Big Data: new features - 8.0

Talend Big Data products Release Notes

Version
8.0
Language
English (United States)
EnrichDitaval
Big Data
Product
Talend Big Data
Talend Big Data Platform
Talend Open Studio for Big Data
Talend Real-Time Big Data Platform
Content
Installation and Upgrade
Release Notes

Feature

Description

Product

Support of Spark Universal You can now run your Spark Jobs using Spark Universal with Spark 2.4.x or Spark 3.0.x, either in Local or Yarn cluster mode.

Spark Universal is a mechanism that allows Talend Studio to be compatible with every big data distribution available for a given Spark version, using only a Hadoop configuration JAR file that contains all the necessary information to establish a connection to the cluster in Yarn cluster.
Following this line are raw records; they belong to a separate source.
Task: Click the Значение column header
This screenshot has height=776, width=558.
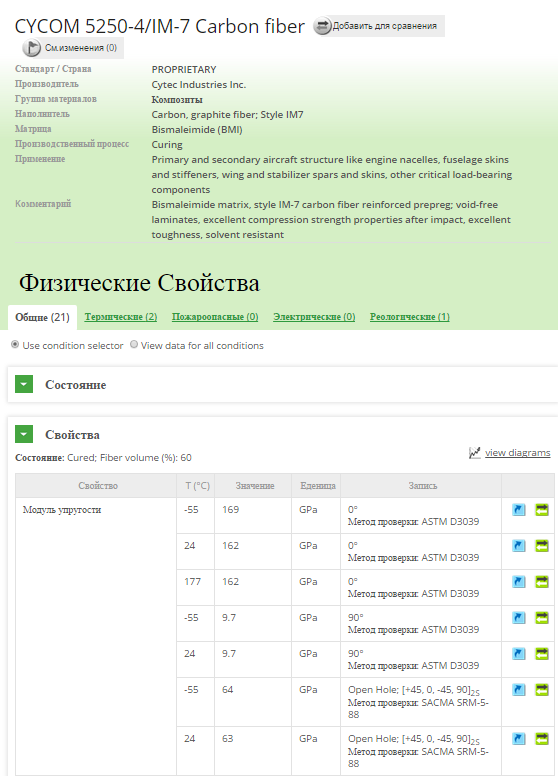Action: click(255, 486)

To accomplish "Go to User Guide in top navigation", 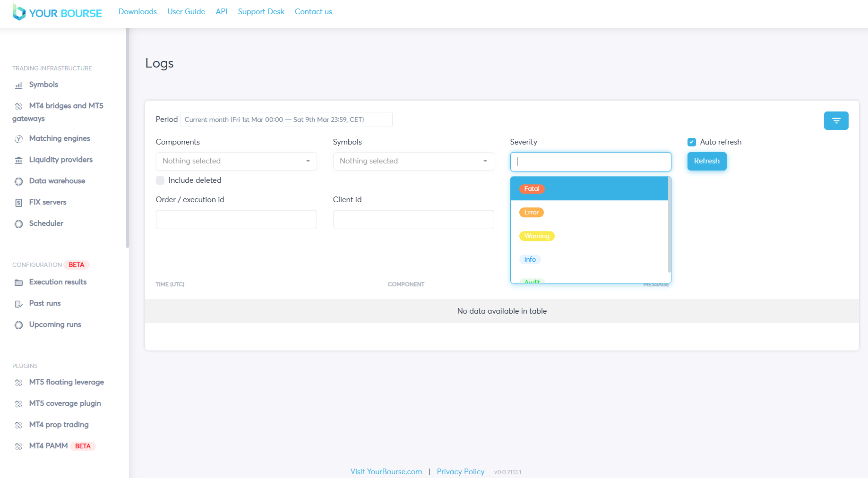I will coord(186,12).
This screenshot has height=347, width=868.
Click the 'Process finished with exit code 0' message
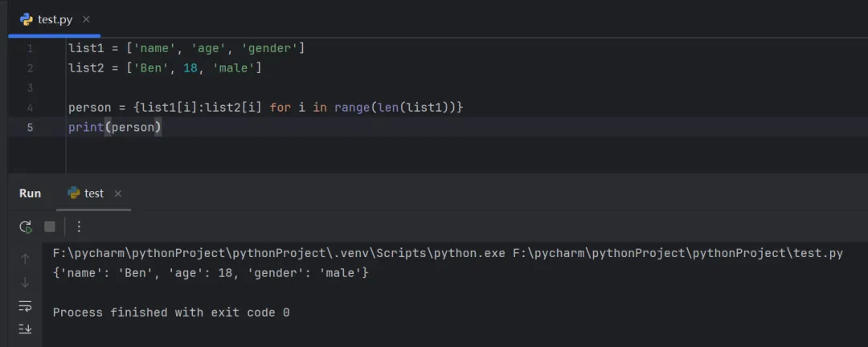171,312
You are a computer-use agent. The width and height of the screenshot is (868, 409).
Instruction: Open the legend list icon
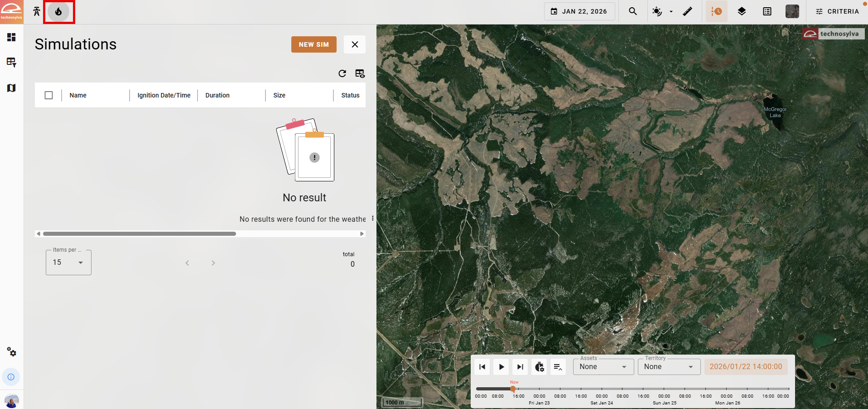coord(767,11)
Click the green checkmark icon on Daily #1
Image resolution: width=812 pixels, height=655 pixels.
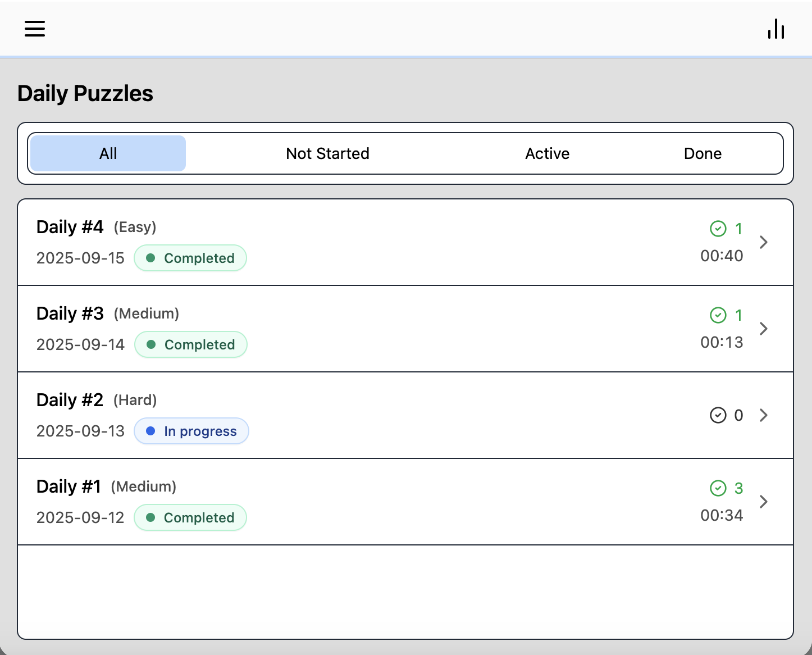pyautogui.click(x=718, y=488)
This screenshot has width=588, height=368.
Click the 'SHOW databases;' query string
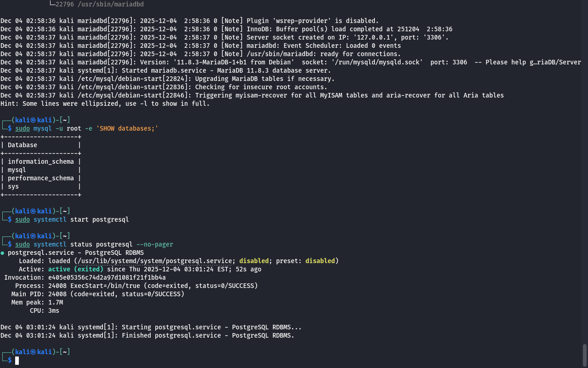[x=127, y=128]
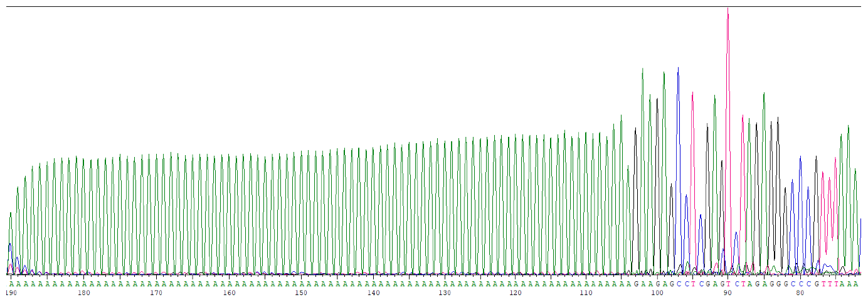This screenshot has width=868, height=302.
Task: Click the tallest green A peak
Action: pos(642,70)
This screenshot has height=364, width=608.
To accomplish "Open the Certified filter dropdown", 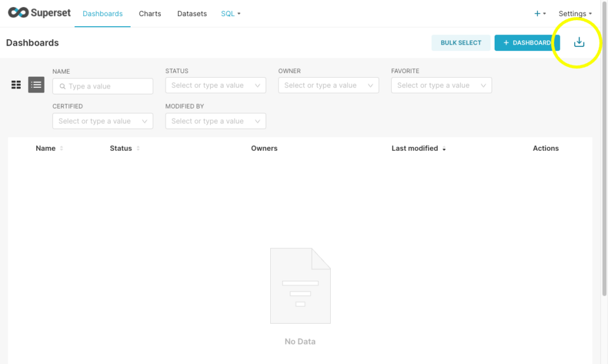I will pyautogui.click(x=144, y=121).
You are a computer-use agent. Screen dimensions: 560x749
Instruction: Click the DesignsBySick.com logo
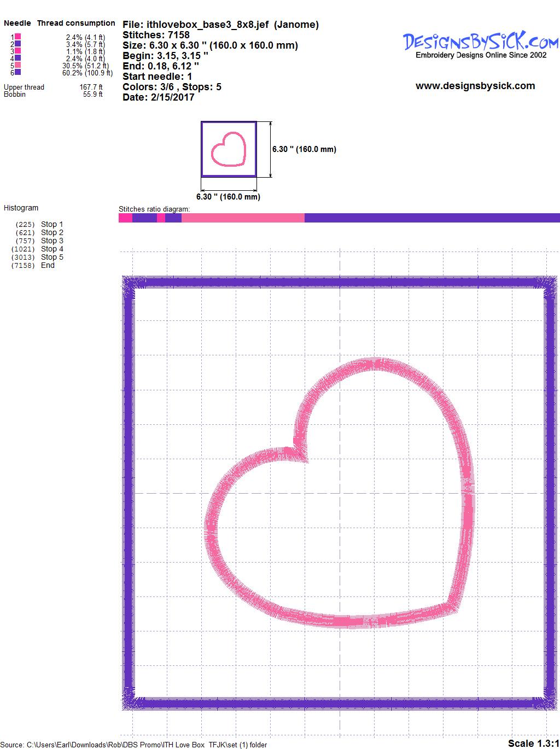click(x=480, y=43)
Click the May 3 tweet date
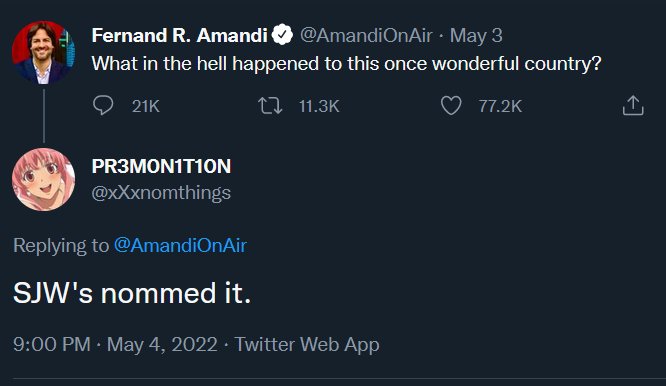Image resolution: width=666 pixels, height=386 pixels. point(476,36)
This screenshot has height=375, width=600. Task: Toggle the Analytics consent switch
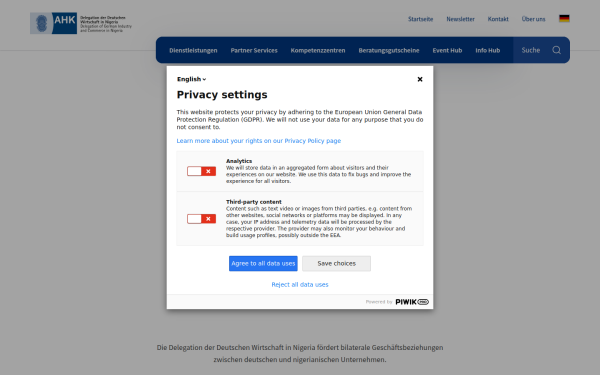(201, 171)
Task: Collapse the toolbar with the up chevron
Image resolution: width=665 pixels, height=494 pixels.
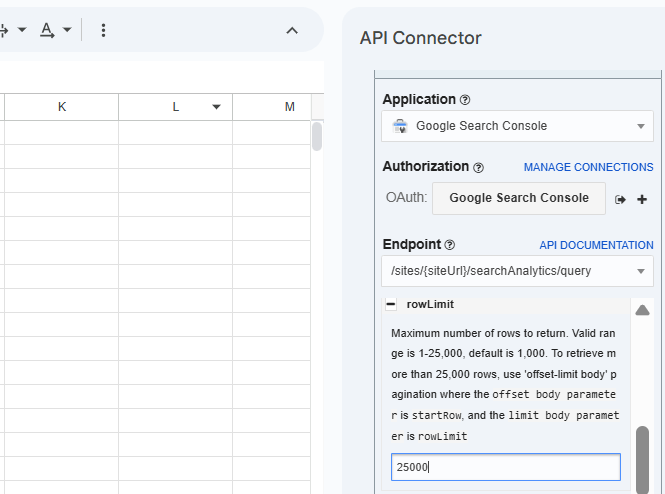Action: [292, 30]
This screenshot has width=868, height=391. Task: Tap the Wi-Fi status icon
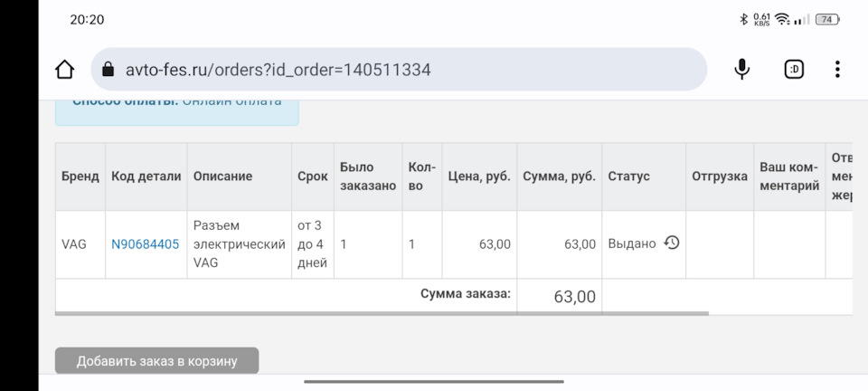pos(782,19)
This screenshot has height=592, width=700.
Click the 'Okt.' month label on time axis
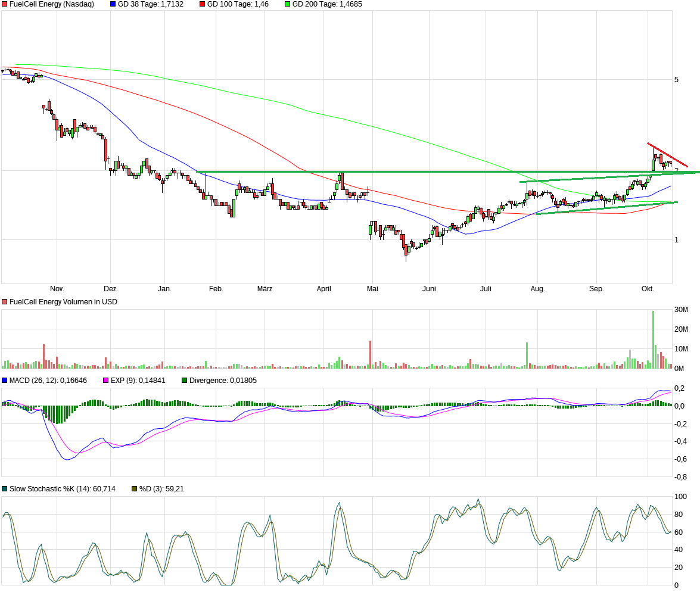(648, 289)
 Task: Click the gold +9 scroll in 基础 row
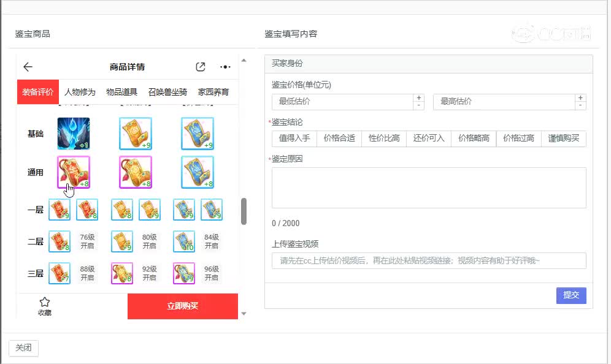click(135, 134)
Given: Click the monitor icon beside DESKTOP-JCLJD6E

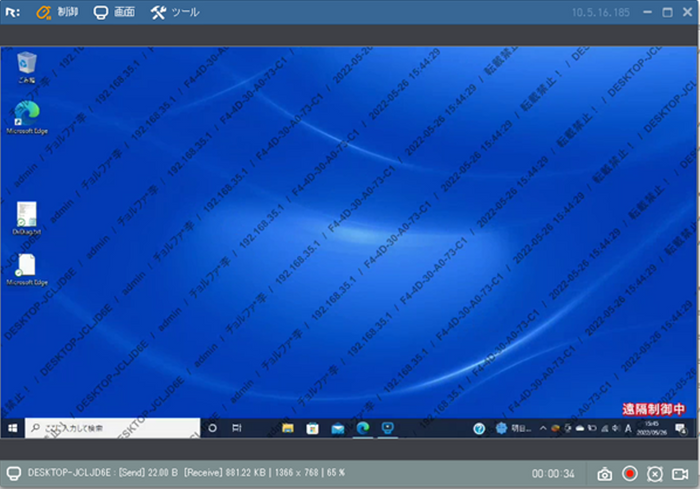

Spark Universal gives you more agility by enabling a switch between the different Spark modes, distributions or environments.

You can configure your Spark Universal connection either in the Spark configuration view of your Job or in the Hadoop Cluster Connection metadata wizard from the Repository tree view:

Talend Big Data

Talend Big Data Platform

Talend Real-Time Big Data Platform

Support of Kubernetes with Spark Universal 3.1.x You can now run your Spark Jobs using Spark Universal with Spark 3.1.x in Kubernetes mode.
You can configure your Spark Universal connection with Kubernetes either in the Spark configuration view of your Job or in the Hadoop Cluster Connection metadata wizard from the Repository tree view:

Talend Big Data

Talend Big Data Platform

Talend Real-Time Big Data Platform

Support of Dynamic Schema in Spark Batch components You can now use the Dynamic Schema in your Spark Jobs with the following components:
  • tDeltaLakeInput
  • tDeltaLakeOutput
  • tFileInputParquet
  • tFileOutputParquet
  • tJDBCInput
  • tJDBCOutput
  • tLogRow
  • tSqlRow

Talend Big Data

Talend Big Data Platform

Talend Real-Time Big Data Platform

Support of new distributions

Delivered in 7.3 monthly releases

You can use the following distributions for your Spark Jobs:
  • Microsoft HD Insight 4.0 with Spark 2.4 (delivered in 7.3 R2020-06 monthly release)
  • CDP Private Cloud Base 7.1 with Spark 2.4 (delivered in 7.3 R2020-06 monthly release)
  • Databricks 7.3 LTS with Spark 3.0 (delivered in 7.3 R2021-02 monthly release)
  • CDP Public Cloud Data Hub (delivered in 7.3 R2021-03 monthly release)
  • AWS EMR 6.2 with Spark 3.0 (delivered in 7.3 R2021-05 monthly release)
  • Azure Synapse with Spark 3.0 (delivered in 7.3 R2021-08 monthly release)

Talend Big Data

Talend Big Data Platform

Talend Real-Time Big Data Platform

Support of Spark 3.0 in local mode for Spark Jobs

Delivered in 7.3 R2021-02 monthly release

Talend now supports Spark 3.0 in local mode when running Spark Jobs in Talend Studio.
Note: The following elements do not support Spark 3.0 in local mode:
  • ADLS Gen2
  • tCassandraInput and tCassandraOutput
  • tElasticSearchInput and tElasticSearchOutput

Talend Big Data

Talend Big Data Platform

Talend Real-Time Big Data Platform

Support of Knox for CDP Public Cloud Data Hub on AWS

Delivered in 7.3 R2021-06 monthly release

When you use a CDP Public Cloud Data Hub instance on AWS with CDP 7.1 and onwards in YARN cluster and HDFS modes, you can now authenticate using Knox either in the Spark configuration view of your Spark Jobs or in the Hadoop Cluster Connection metadata wizard from the Repository tree view. Knox allows you to provide a single point of authentication only using SSO.

Talend Big Data

Talend Big Data Platform

Talend Real-Time Big Data Platform

Support of Hive Warehouse Connector with Cloudera CDP 7.1.x

Delivered in 7.3 R2021-10 monthly release

You can now use the Hive Warehouse Connector to get data from and write data to Hive transactional managed tables in Spark Batch Jobs with the following new components:

  • tHiveWarehouseConfiguration: enables the reuse of the Hive Warehouse Connector connection configuration to Hive in the same Job.
  • tHiveWarehouseInput: extracts data from Hive and sends the data to the component that follows using Hive Warehouse Connector.
  • tHiveWarehouseOutput: connects to a given Hive database and writes the received data into a given Hive table or a directory in HDFS using Hive Warehouse Connector.

With Hive Warehouse Connector, Talend Studio supports Hive transactional managed tables which allows you to have a more optimal transaction control over your data.

Talend Big Data

Talend Big Data Platform

Talend Real-Time Big Data Platform